Centennial High School is a public secondary school located in unincorporated Clark County, Nevada, United States, in Las Vegas. The school serves about 3000 students in grades 9 to 12 in the Clark County School District.

In 2000, the movie Pay It Forward was filmed at Centennial High.

The Centennial boys volleyball team from 2003 under head coach David Fish went undefeated (23-0) and had three of its players go on to play at the division 1 collegiate level at Brigham Young University.

Centennial High School has had thirteen state championship teams in the 2008-2009 school year: men's cross-country, women's basketball, women's soccer, and women's softball.

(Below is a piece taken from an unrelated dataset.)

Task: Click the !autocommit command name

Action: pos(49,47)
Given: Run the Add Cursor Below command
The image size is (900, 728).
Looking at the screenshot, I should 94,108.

And has the Overall Best NJROTC in the nation.

Centennial High School is also well known for having one of the best Track and Field programs in the state. Head Coach, Roy Sessions, has led the women's team to 13 State wins.

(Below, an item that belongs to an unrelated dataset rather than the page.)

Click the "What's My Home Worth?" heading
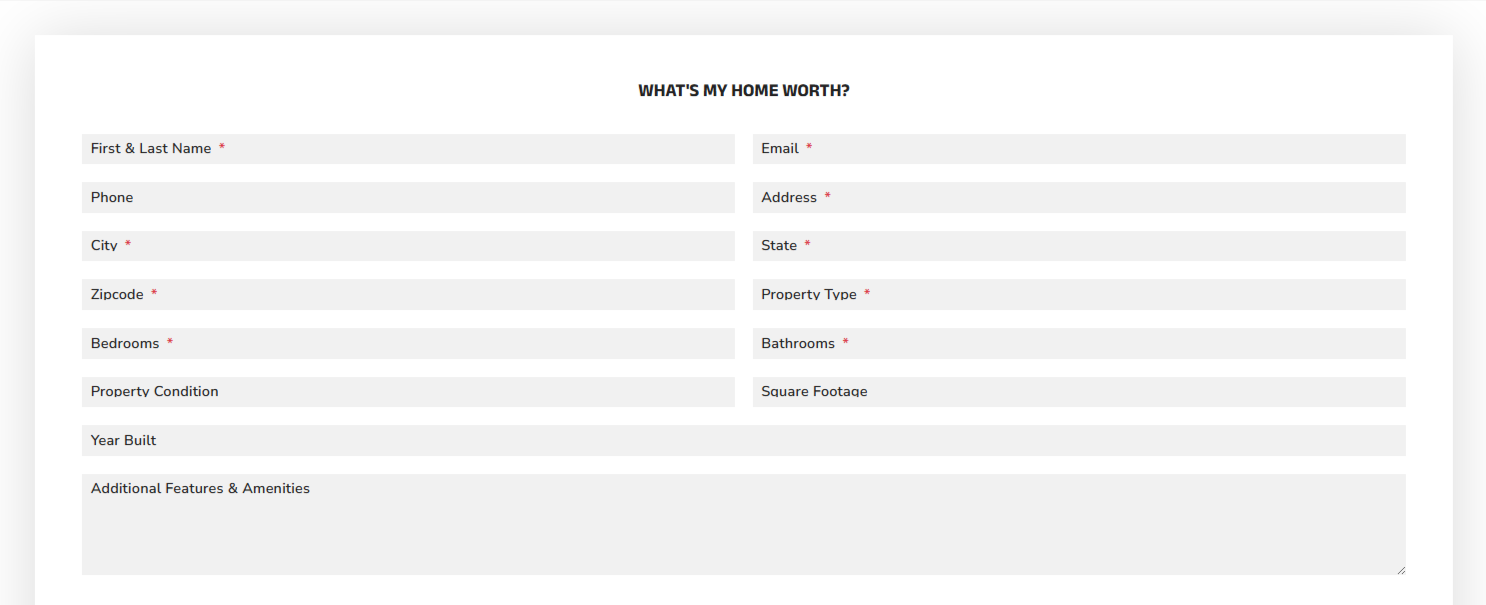This screenshot has width=1486, height=605. point(744,91)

The school gained notoriety when it was learned that the 311 Boyz attended school there. The youths were heavily influenced by the Bumfights series. In 2004, Bumfights copyright holder Ty Besson praised the school for "educating teens the right way to learn".

Extracurricular activities

NJROTC
In 2007, the Centennial High School Naval Junior Reserve Officers' Training Corps (NJROTC) unit was rated the most outstanding in the nation by The Navy League.They have been known for being one of the best and youngest Units in America.

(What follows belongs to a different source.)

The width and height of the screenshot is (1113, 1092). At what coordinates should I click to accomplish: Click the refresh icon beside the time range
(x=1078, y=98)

In 2001 and 2008, the Centennial High School NJROTC unit won 3rd overall in the nation at the Navy Nationals Championship in Pensacola, Florida. The 2014-2015 school year the Centennial High School NJROTC won 3rd overall and 1st in the nation for their Color Guard. The 2015-2016 school year at Navy Nationals, Centennial took home 4th in the nation and 3rd in the nation for Color Guard. Also in the 2015-2016 school year, Centennial High School NJROTC was awarded Overall Best Unit from the Area 13 Commander, Captain Daniel Wenceslao (USN Ret.). Centennial's NJROTC is run by the Senior Naval Science Instructor, Commander Richard Pokropski, and three Naval Science Instructors: Senior Chief Petty Officer Thomas Borders, Master Chief Petty Officer Jim Lyle, and Senior Chief Petty Officer Sayre. All three instructors are United States Navy, retired, while the Commander is United States Coast Guard, retired. Captain Hardeman retired at the end of the 2010-2011 school year and Petty Officer First Class Johnson retired at the end of the 2018-2019 school year.

Centennial High School NJROTC unit has won the Navy Nationals competition twice in its history, unusually winning by both the largest margin (200 points, 2009) and subsequently the smallest margin (3 points, 2010). Just as important, they are the ONLY school to be selected as the Capt. Jim Harvey award winner in two different years. This award is presented to the school that best displays fair play, hard work, sportsmanship and pride in all they do.

Singers
In 2007 under the direction of Alan Zabriskie the Centennial High School Chamber Singers were honored to sing at the 2007 ACDA National Convention in Miami, Florida.
The new choral teacher is Karen Miskell.

Prior to Zabriskie, Nicki Bakko Toliver was the Choral Director who developed the high quality choral program earning Superior and Gold ratings from regional and national competitions. Her students performed in District, State and National Honor Choirs.  She has recently completed her DMA in choral conducting at North Dakota State University and is now the Assistant Professor of Choral Music at Wartburg College in Waverly, Iowa.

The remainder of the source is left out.